No, most therapists are not required to undergo their own therapy. Only a few clinical programs have this requirement. Personal therapy is also required for those studying to be psychoanalysts. (Psychoanalysis is a type of therapy initiated by Dr. Sigmund Freud that emphasizes the influence of the unconscious mind.) It sounds to me that your son not only wants to have a therapist who has been through his/her own therapy (a plus), but also one who is knowledgeable, empathetic, caring and can be genuinely engaged in the therapeutic relationship. Such a relationship develops when a therapist actively listens and understands you and the issues you’re dealing with. With this understanding, the therapist can provide valuable insights, pertinent feedback, useful skills, support and encouragement. In choosing a therapist, it helps to focus both on the personality of the therapist and the model of therapy that appeals to your son. A few of the most effective psychotherapeutic models are…

  • Cognitive therapy (also called cognitive behavioral therapy), which focuses on altering irrational beliefs and erroneous or distorted thinking.
  • Behavior modification therapy, which centers on changing maladaptive behaviors.
  • Dialectical behavior therapy, which is a type of skills training therapy that focuses on high-risk, tough-to-treat patients.
  • Gestalt therapy, which focuses on acknowledging and accepting all parts of oneself in order to live life as a creative and integrated “whole” person.
  • Psychodynamic therapy, which highlights the influence of relationships, emotions, childhood experiences and inner conflict.
  • Systems therapy, which centers on the influence of the system in which you live and work. People generally thrive in the right environment and pale in the wrong one.
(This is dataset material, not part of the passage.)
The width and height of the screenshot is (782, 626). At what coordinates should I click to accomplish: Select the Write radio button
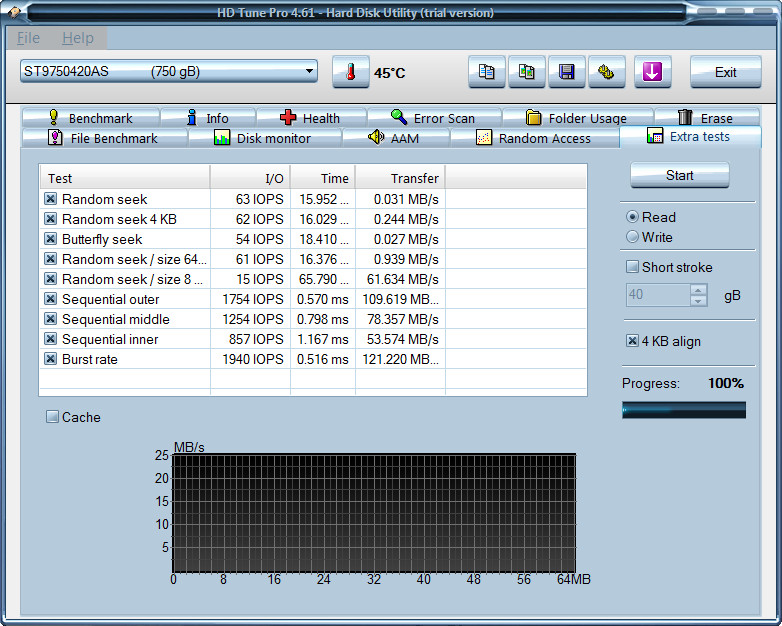(x=632, y=237)
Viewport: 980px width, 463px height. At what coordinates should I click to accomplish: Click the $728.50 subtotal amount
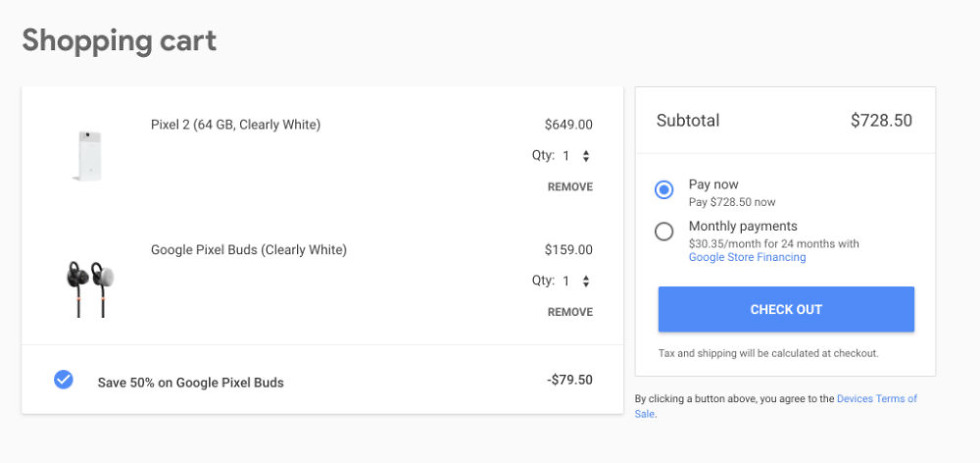(x=881, y=121)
Your son will probably find it best if his therapist is well versed in a range of models. That way, strategies from diverse types of therapies can be used to create an individualized, tailored treatment experience. This is important. Why? Because what presents as his problem—let’s say it’s chronic anxiety—may not be the essence of his problem. What’s going on beneath the surface that’s inducing the anxiety is the major issue. Perhaps it’s perfectionism that he must always be the best. But where does the perfectionism come from? Is it innate? Does he have a striving nature? Or does it stem from sibling rivalry, parental pressure, cultural clout or a host of other reasons? Hence, your son will want a therapist who understands him and the influences in his life—not just his symptoms. Choosing a really good therapist is even more confusing because therapists are trained and licensed within different disciplines and states may have different licensing requirements. The best trained are generally psychologists and clinical social workers, though therapy may also be practiced by licensed mental health counselors and nurse practitioners. Psychiatrists are physicians who mainly prescribe psychotropic medications, such as antidepressants, antianxiety medication and mood stabilizers, though some are also trained to do therapy. So, what type of therapist should your son choose? He should look for a professional who is licensed. In addition, the therapist should…
  • Have years of clinical experience in your son’s issues.
  • Understand and respect your son’s experience.
  • Have good judgment, acumen and smarts.
  • Offer invaluable interpretations, insights and ingenuity.
I believe that a therapist who has also had his/her own therapy experience can be particularly helpful as well. Research has shown that the relationship between therapist and client is a more powerful therapeutic indicator than any particular treatment modality. It may take several sessions for your son to know if he has chosen a therapist who is right for him. But if he has, amazing things can happen!